Segment Start: GIVEN INFORMATION

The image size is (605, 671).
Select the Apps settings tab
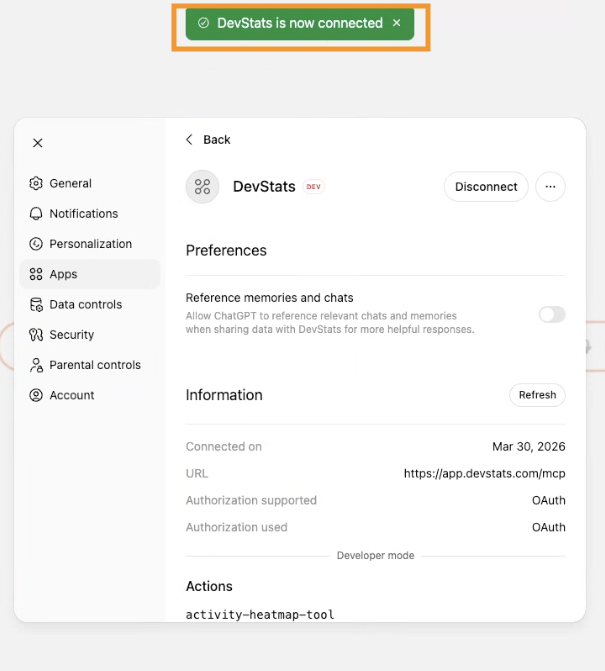point(90,274)
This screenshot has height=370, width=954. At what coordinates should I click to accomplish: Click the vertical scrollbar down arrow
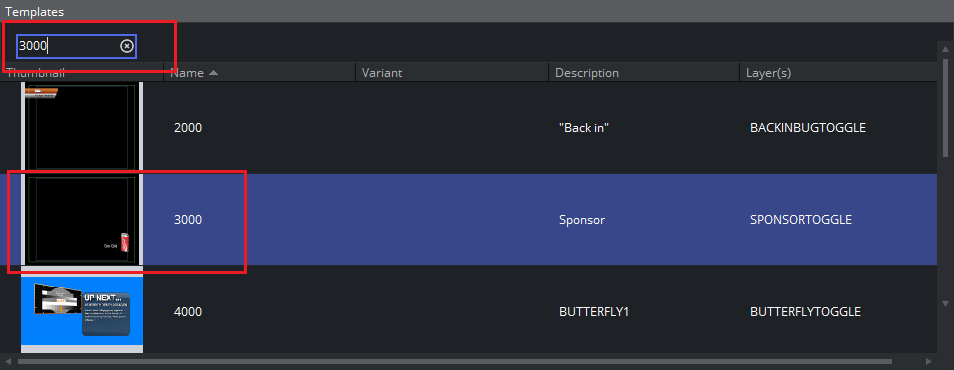pos(945,303)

Segment End: GIVEN INFORMATION

▶ ASSIGNMENT: Repeat, exactly and in full, every entry in the data, but not the pictures.

▶ RESPONSE FOR THIS EXERCISE:
The image size is (605, 671).
Select the Apps settings tab
point(90,274)
This screenshot has height=370, width=954. At what coordinates should I click to accomplish: Click the vertical scrollbar down arrow
pos(945,303)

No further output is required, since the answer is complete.